Far Eastern scene (top) and Egyptological ornament (bottom) in carved celluloid purse frames
Down in the twentieth century room, I was happy to see a whole case full of small embossed and painted/tinted leather souvenir bags of the '20s and '30s decorated with what the captions called 'Eastern decorations'.  The label went on to explain 'these bags were made in the Far East for the European market.  Similar bags were for sale at Liberty in London and in the bazaar of Port Said in Egypt.  Port Said was the seaport where all passengerships [sic] on the way to or from the Far East made a stop' [text (c) Tassenmuseum].  The purses carry a mixture of Egyptian and Far Eastern scenes;  essentially, the shipping routes had created both a market and, though separated by vast distances, an interconnected, souvenir-able zone of the imagination, the East-by-steamship.

My particular favourite in this display of Japanese-manufactured leather clutches is this antiquity-themed example (below).  We have a kind-of Egyptian-style sphinx on the right there. And a plastic camel.  But the rest has been put together from Assyrian iconography.  Perhaps these designers worked from some 'ancient art' guidebooks, or perhaps here they were consciously trying to appeal to the Mesopotamia-bound market too (Iraq was a British protectorate at the time).

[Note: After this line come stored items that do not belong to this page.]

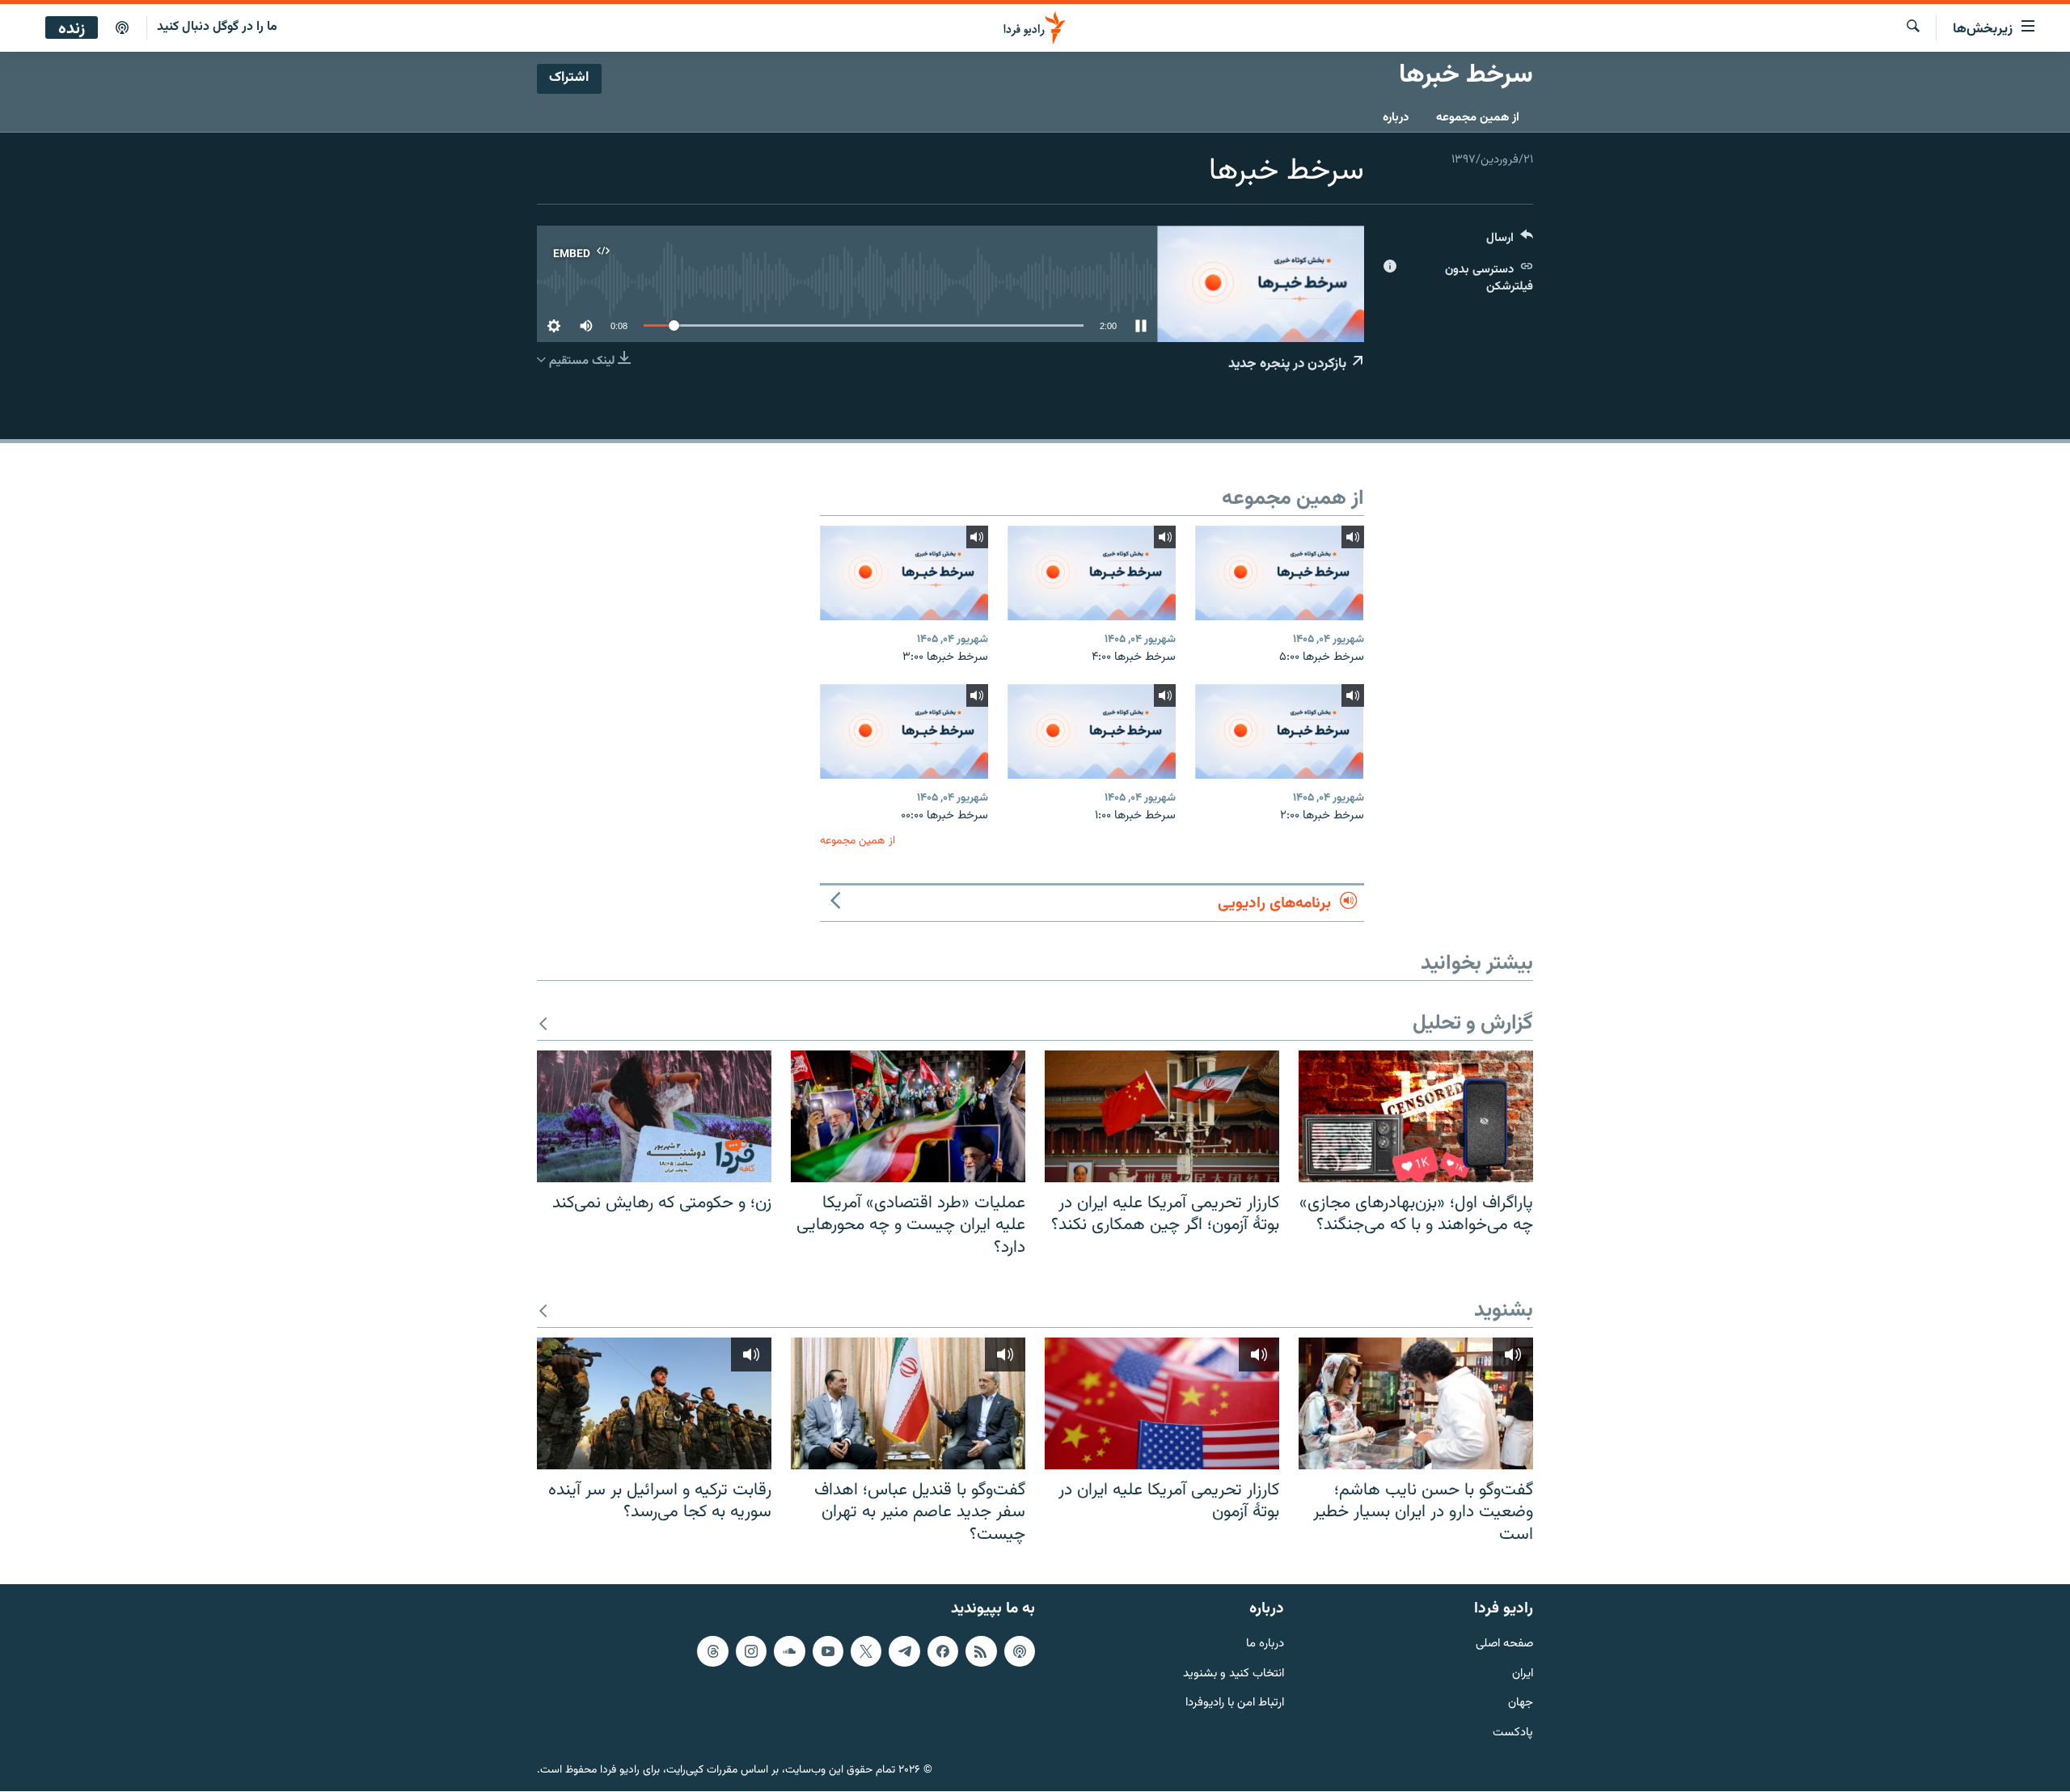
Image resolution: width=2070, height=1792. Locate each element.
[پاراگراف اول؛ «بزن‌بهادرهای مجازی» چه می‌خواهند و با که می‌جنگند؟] (1416, 1116)
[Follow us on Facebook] (942, 1651)
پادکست (1513, 1734)
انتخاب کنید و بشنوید (1233, 1674)
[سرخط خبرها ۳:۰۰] (904, 573)
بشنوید (1503, 1311)
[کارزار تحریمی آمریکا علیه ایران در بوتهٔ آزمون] (1162, 1403)
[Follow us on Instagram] (751, 1651)
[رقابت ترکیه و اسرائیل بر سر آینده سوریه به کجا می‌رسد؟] (654, 1403)
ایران (1522, 1674)
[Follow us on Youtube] (828, 1651)
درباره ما (1265, 1644)
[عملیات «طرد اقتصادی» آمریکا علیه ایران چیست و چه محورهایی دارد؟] (908, 1116)
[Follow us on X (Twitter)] (866, 1651)
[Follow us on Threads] (712, 1651)
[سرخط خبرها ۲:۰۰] (1279, 731)
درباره (1396, 117)
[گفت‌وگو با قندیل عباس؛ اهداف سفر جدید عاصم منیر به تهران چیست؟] (908, 1403)
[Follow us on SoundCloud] (789, 1651)
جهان (1520, 1704)
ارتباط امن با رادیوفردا (1234, 1704)
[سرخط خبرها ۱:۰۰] (1092, 731)
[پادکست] (122, 28)
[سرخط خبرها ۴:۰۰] (1092, 573)
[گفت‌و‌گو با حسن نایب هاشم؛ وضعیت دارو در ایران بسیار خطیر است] (1416, 1403)
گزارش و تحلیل (1473, 1024)
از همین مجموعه (1477, 117)
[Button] (1509, 241)
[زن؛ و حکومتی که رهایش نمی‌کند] (654, 1116)
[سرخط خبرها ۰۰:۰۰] (904, 731)
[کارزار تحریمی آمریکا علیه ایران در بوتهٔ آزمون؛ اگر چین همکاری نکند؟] (1162, 1116)
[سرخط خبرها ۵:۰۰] (1279, 573)
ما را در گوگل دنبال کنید (217, 27)
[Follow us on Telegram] (904, 1651)
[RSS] (980, 1651)
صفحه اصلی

Downstairs in the temporary exhibition space there was a supplementary series of displays built around different craft techniques, juxtaposing current designers with the traditions on which they drew.  At the bottom of a cabinet showing beaded and ornamented clutches were a series of the ubiquitous black velvet purses that illustrate the same shipping-line-fed, colonial-driven market.  These mass-produced, embroidered Indian-made purses could be bought either in Delhi or Cairo (and, let's face it, probably in Liberty's too).  They are extremely easy to find online and are generally dated to the 1960s and '70s, although I wouldn't be surprised to find that they were produced for slightly longer than that.

Embedded in the same display were a few earlier clutches that I found tantalizing.  This densely-embroidered example is like concentrated essence of the later Indian purses:

It was labelled simply, 'clutch, Turkey, 1920s', which brings us full circle to the Ottomans, if only to their jumbled, post-imperial fragments being remade into a state during that decade. Here's another imperfect, blurry shot of a really pretty purse with a pseudo-Persian miniature pattern.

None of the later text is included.